Proposal Number: SES - 1227613 Katheryn N. Russ University of California, Davis and National Bureau of Economic Research

The recent financial crisis prompted intense policy debate over the appropriate role for regulation in the growth and reach of large lending institutions in the U.S. and worldwide. The policy debate has far outpaced economic theory, which still provides no models featuring an array of banks that vary in size and strategically (Bertrand) compete in the macroeconomy. The need to model a large number of heterogeneous banks, each setting its own competitive markup over lending costs, has presented a serious technical challenge. This project uses recent advances in the theory of heterogeneous firms to fill the conceptual gap and present a new framework for policy analysis.

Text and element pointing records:
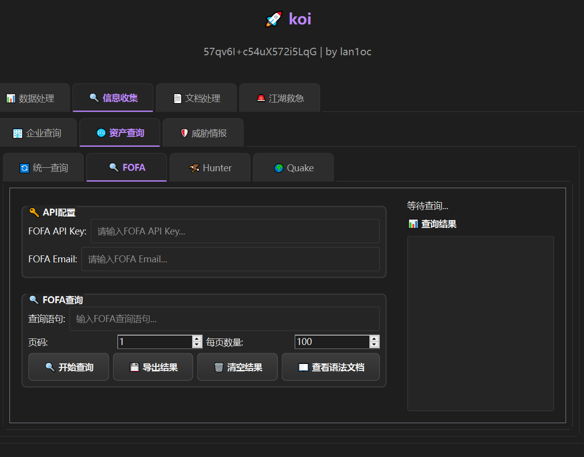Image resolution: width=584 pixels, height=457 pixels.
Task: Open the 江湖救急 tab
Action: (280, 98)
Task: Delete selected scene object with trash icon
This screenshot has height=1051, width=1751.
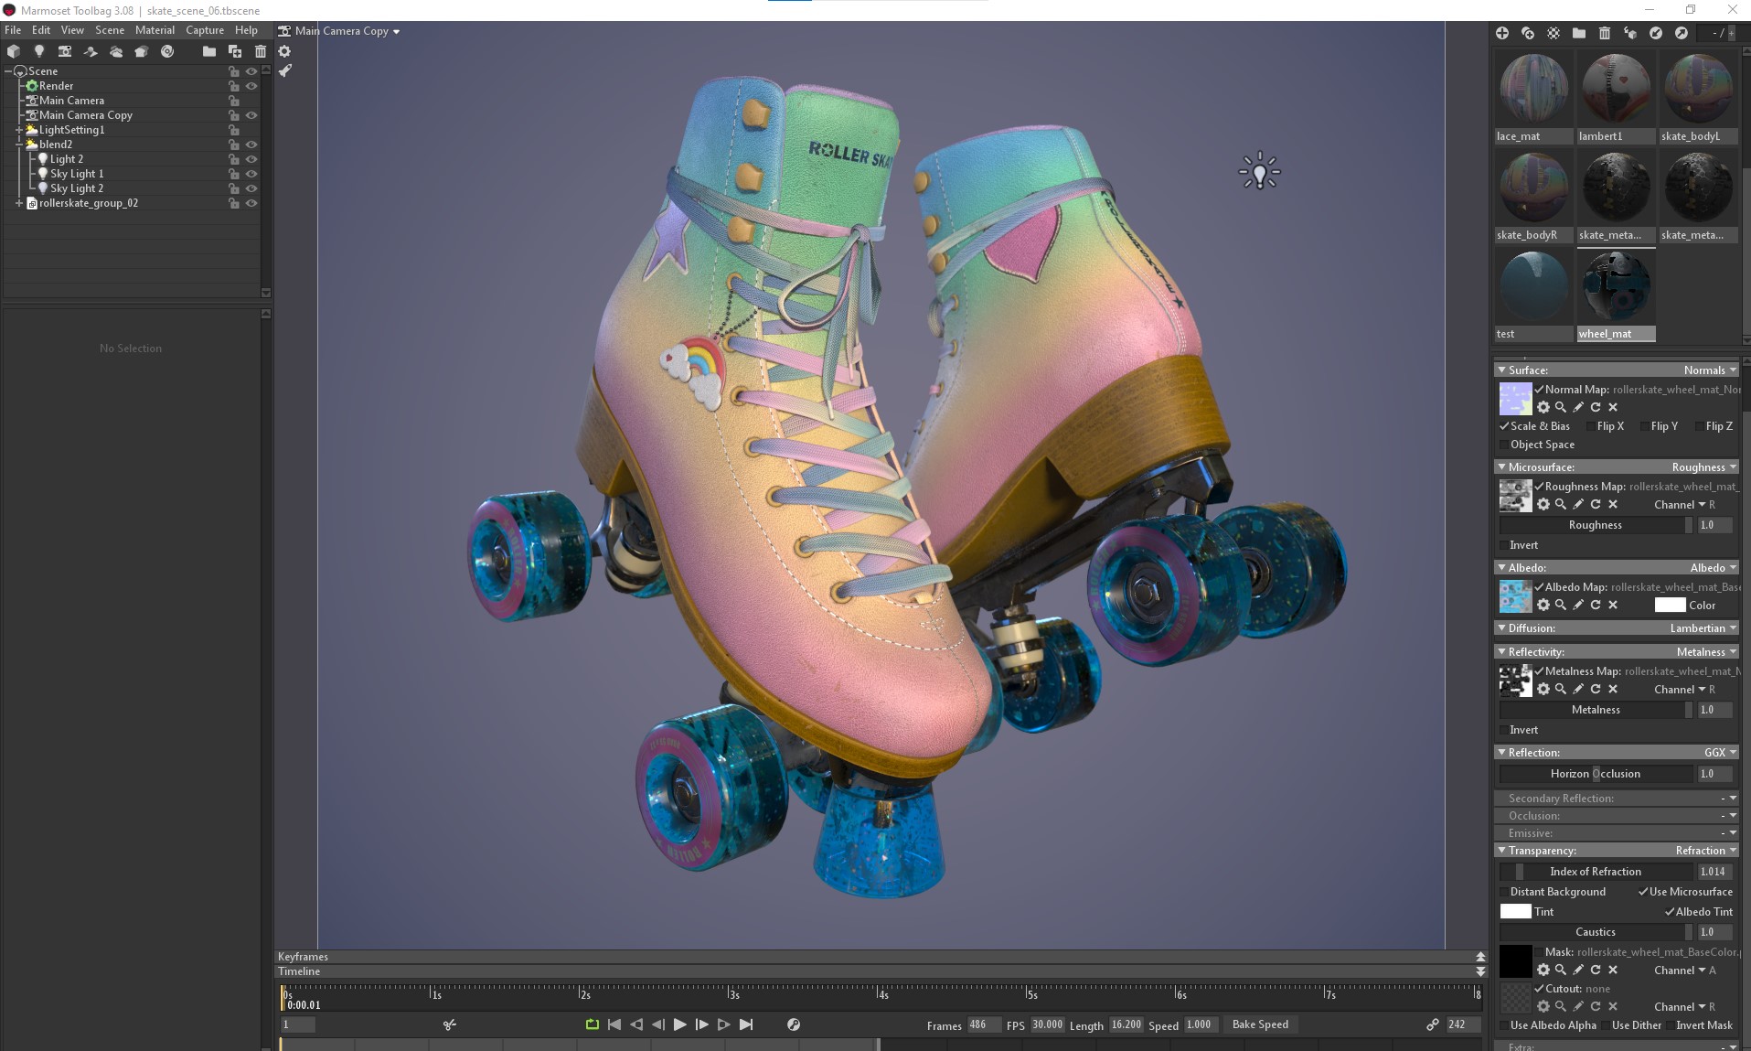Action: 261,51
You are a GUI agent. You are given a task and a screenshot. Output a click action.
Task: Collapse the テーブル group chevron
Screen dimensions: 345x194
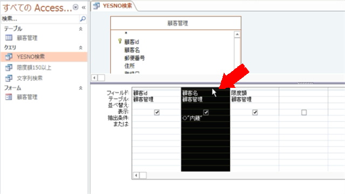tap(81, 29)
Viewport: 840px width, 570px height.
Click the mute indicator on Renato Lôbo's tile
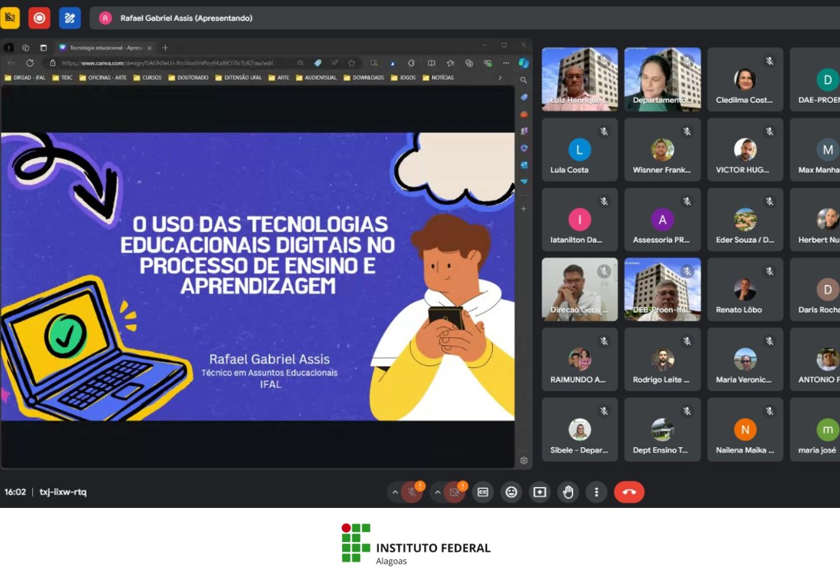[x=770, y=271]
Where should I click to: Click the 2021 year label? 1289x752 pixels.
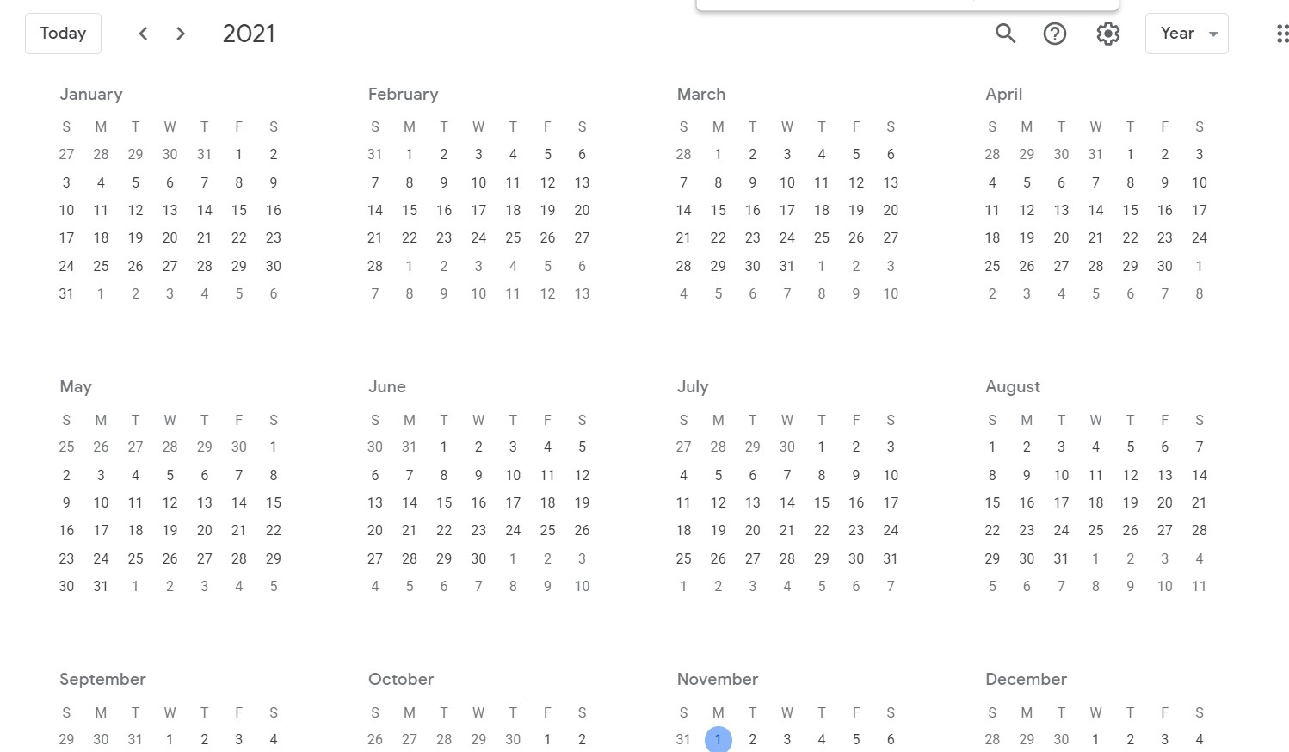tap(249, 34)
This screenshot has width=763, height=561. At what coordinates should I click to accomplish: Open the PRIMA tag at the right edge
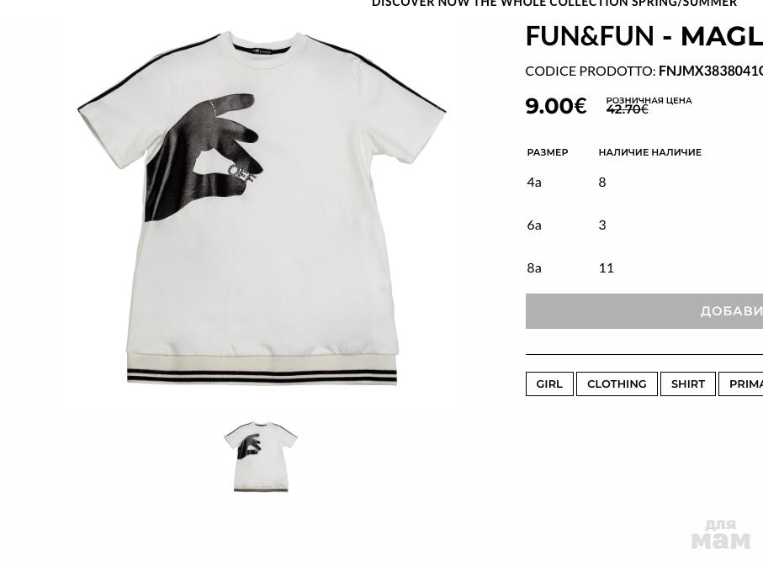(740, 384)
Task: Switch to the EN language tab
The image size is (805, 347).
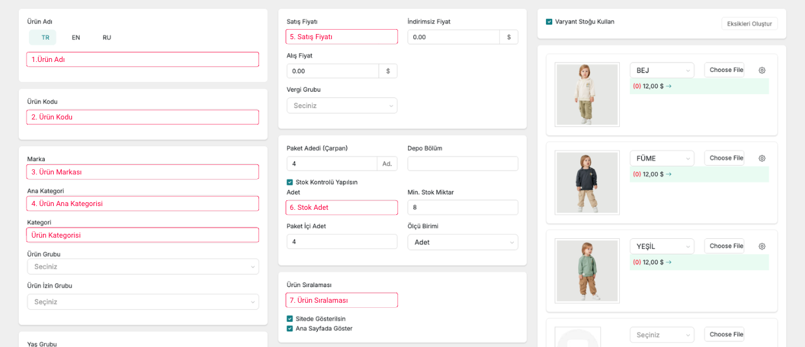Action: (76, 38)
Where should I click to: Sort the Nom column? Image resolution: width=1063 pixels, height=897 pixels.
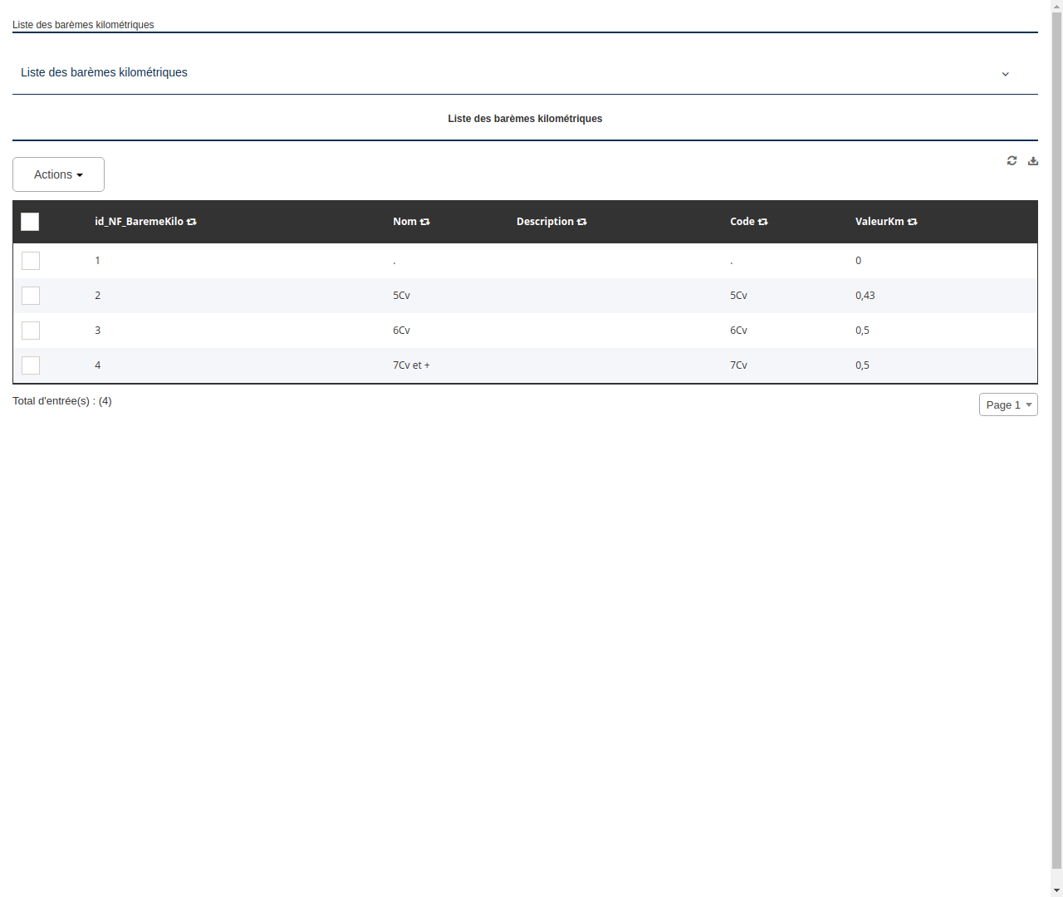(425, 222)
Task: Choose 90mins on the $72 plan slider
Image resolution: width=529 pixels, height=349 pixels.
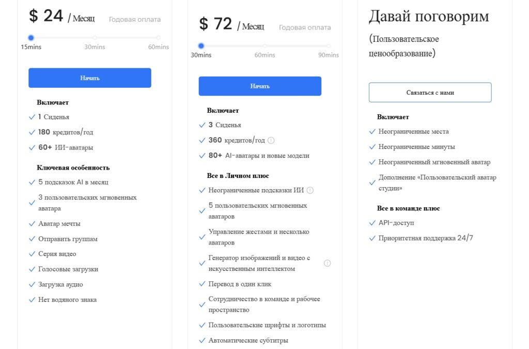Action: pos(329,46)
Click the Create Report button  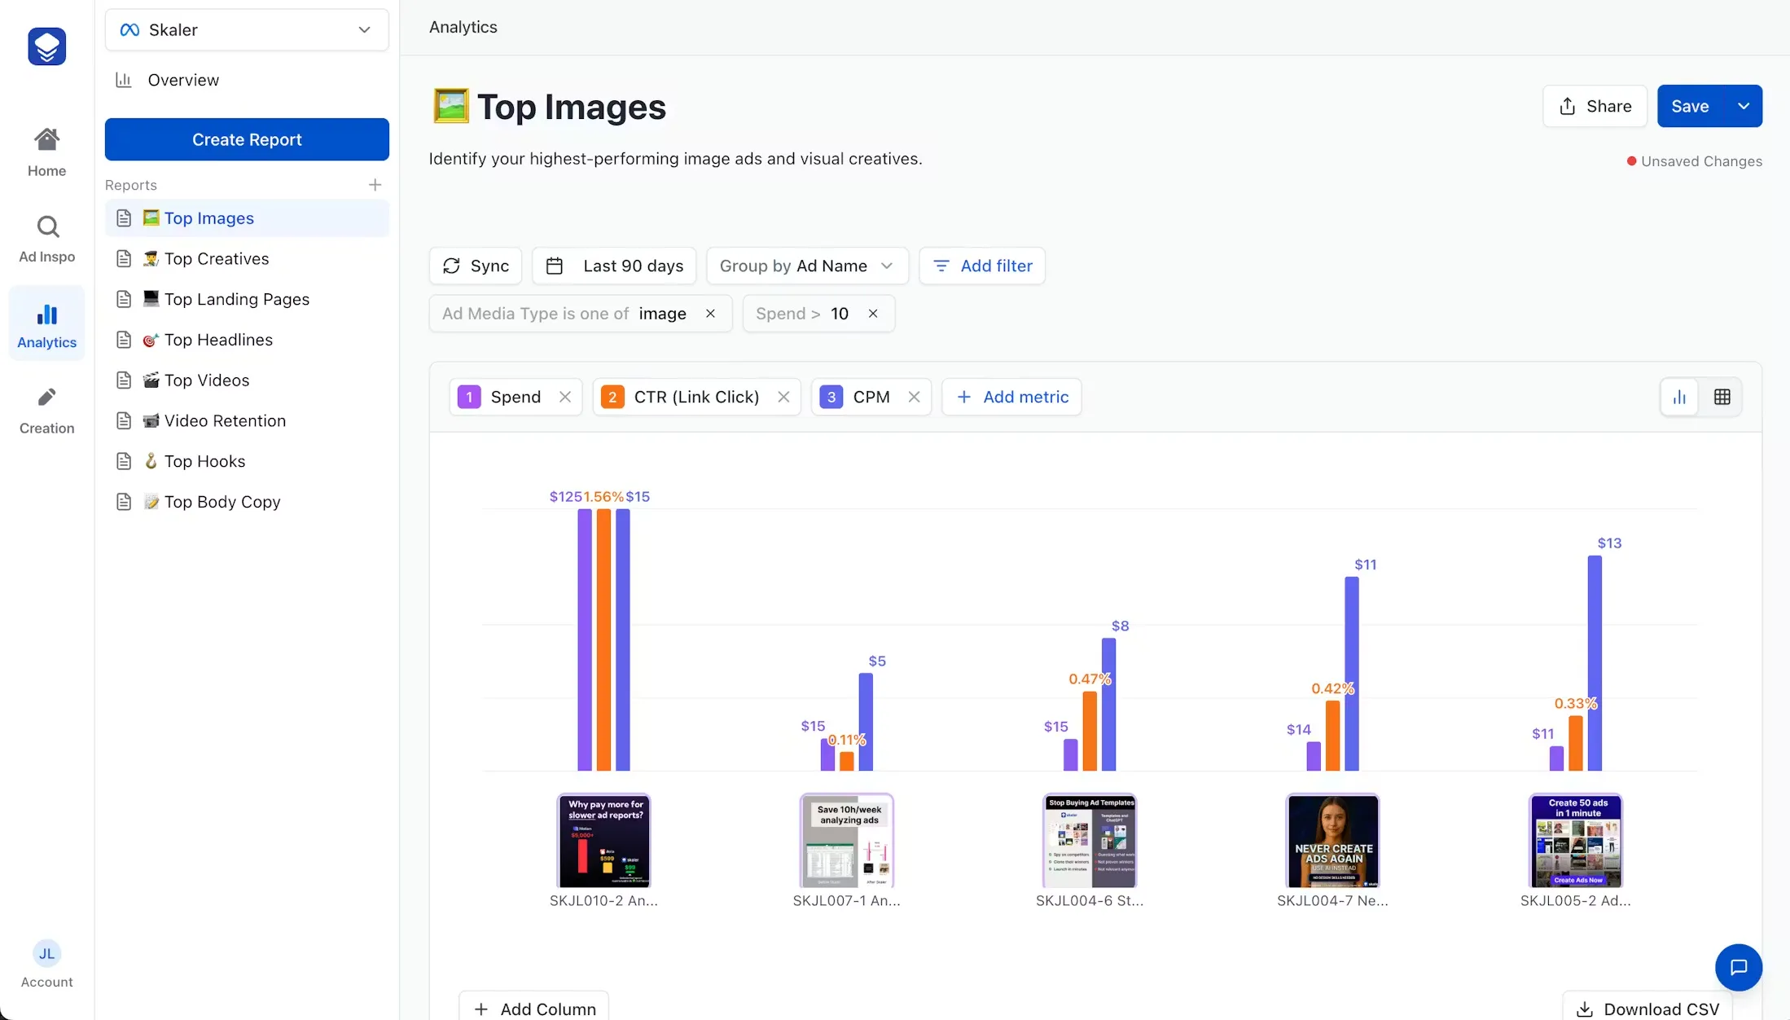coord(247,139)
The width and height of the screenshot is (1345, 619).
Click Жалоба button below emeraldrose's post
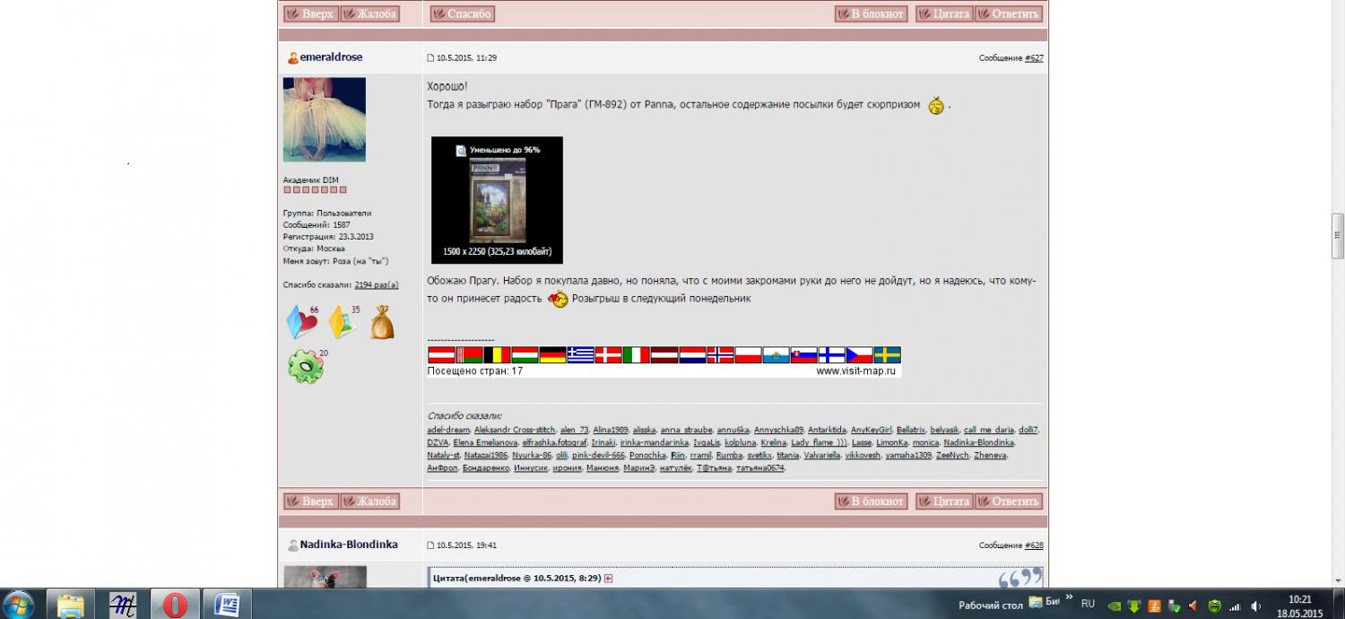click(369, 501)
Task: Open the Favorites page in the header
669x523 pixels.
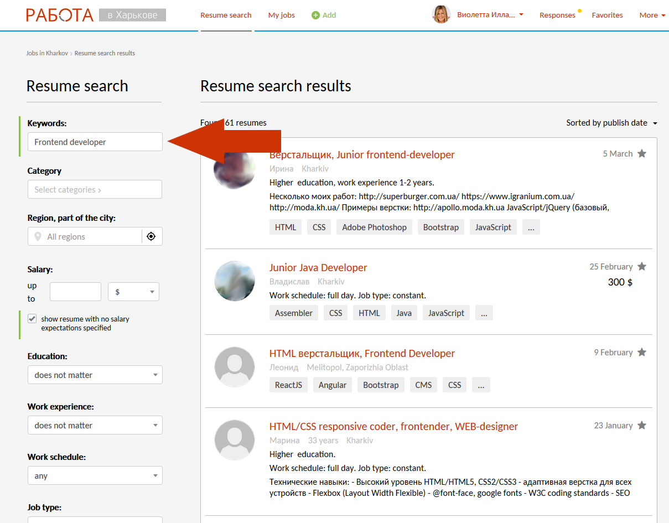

▶ **EXERCISE A**
In the research abstract on bank competition, rewrite the passage between "The recent financial" and "for policy analysis.", inclusive, changing "policy debate" to "policy discussion".
▶ **EXERCISE B**
According to the research abstract on bank competition, what does the project draw on to fill the conceptual gap?

▶ **WRITTEN REPLY A**
The recent financial crisis prompted intense policy discussion over the appropriate role for regulation in the growth and reach of large lending institutions in the U.S. and worldwide. The policy discussion has far outpaced economic theory, which still provides no models featuring an array of banks that vary in size and strategically (Bertrand) compete in the macroeconomy. The need to model a large number of heterogeneous banks, each setting its own competitive markup over lending costs, has presented a serious technical challenge. This project uses recent advances in the theory of heterogeneous firms to fill the conceptual gap and present a new framework for policy analysis.

▶ **WRITTEN REPLY B**
Recent advances in the theory of heterogeneous firms.